### To do
With pictures omitted, the line containing "Select the incoming gray message for details" and all later lines of the records below are to be restated word for word.

### Records to use
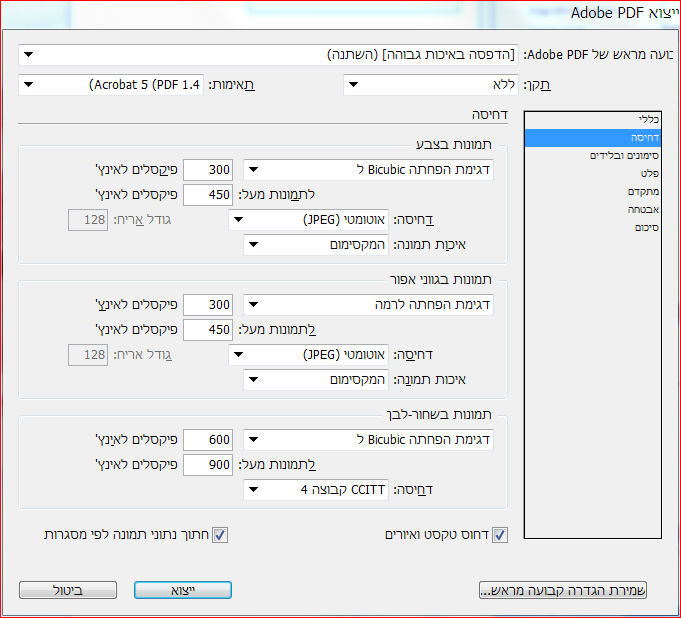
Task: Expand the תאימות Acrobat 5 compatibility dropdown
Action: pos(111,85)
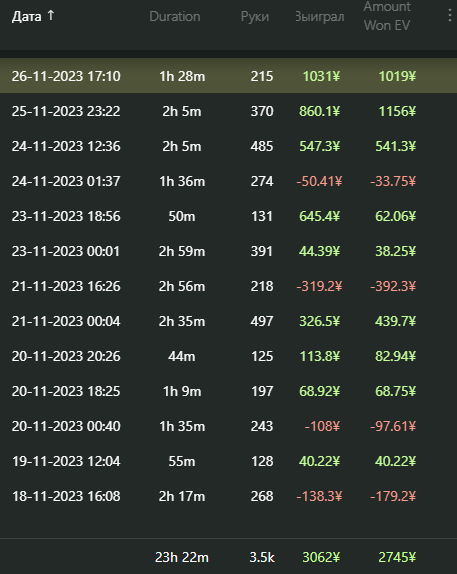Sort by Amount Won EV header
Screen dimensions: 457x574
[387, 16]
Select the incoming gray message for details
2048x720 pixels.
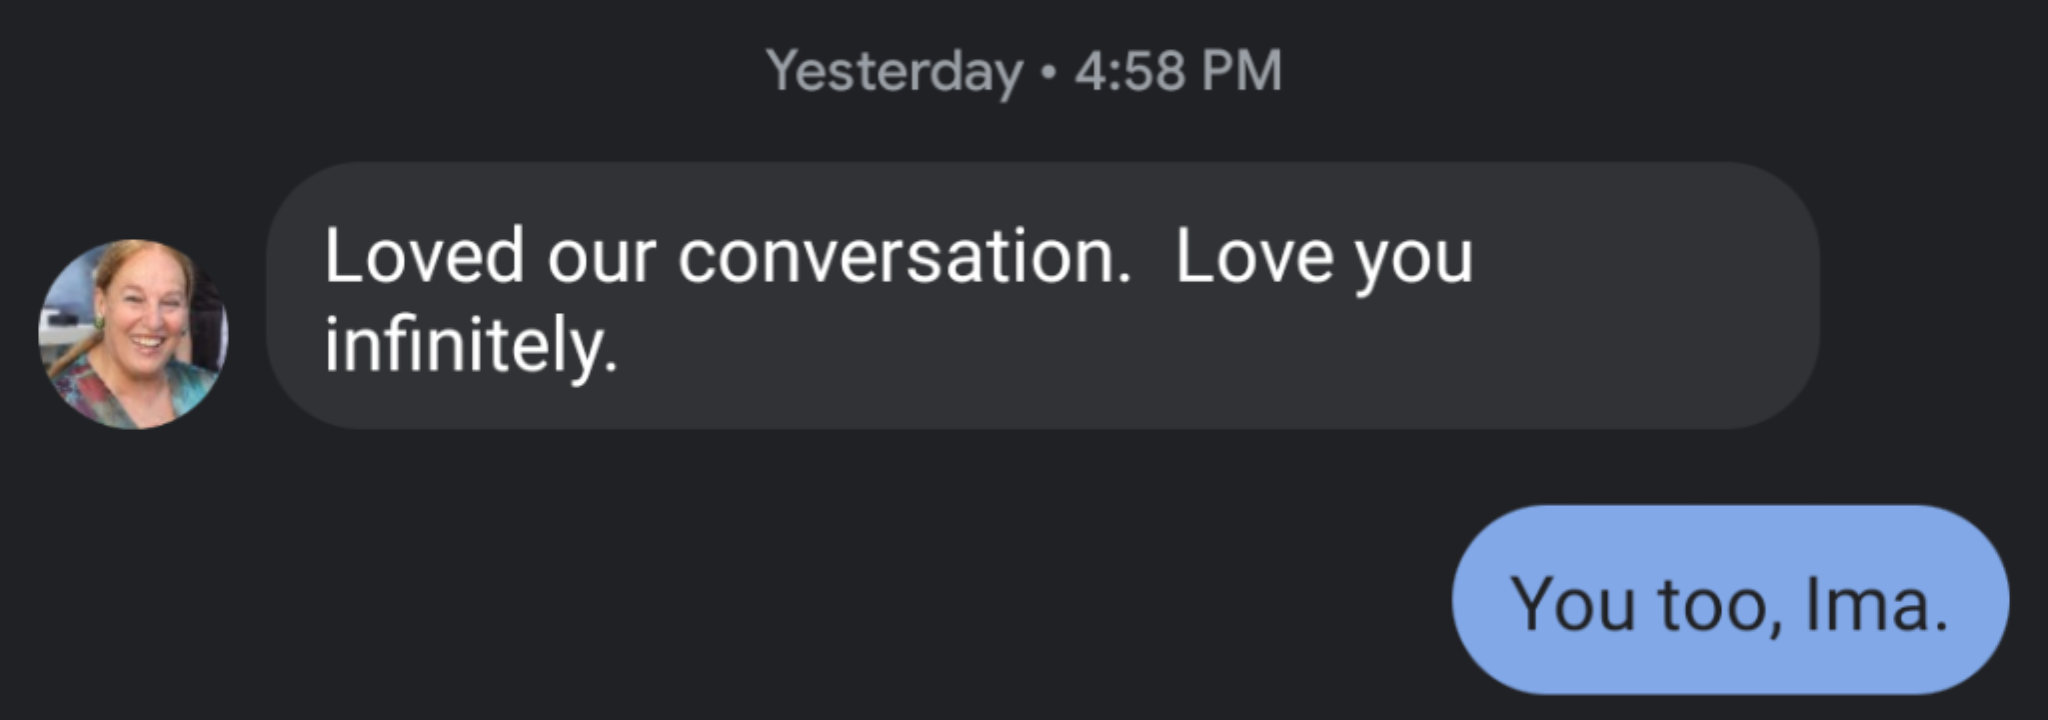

### Answer
Select the incoming gray message for details
2048x720 pixels.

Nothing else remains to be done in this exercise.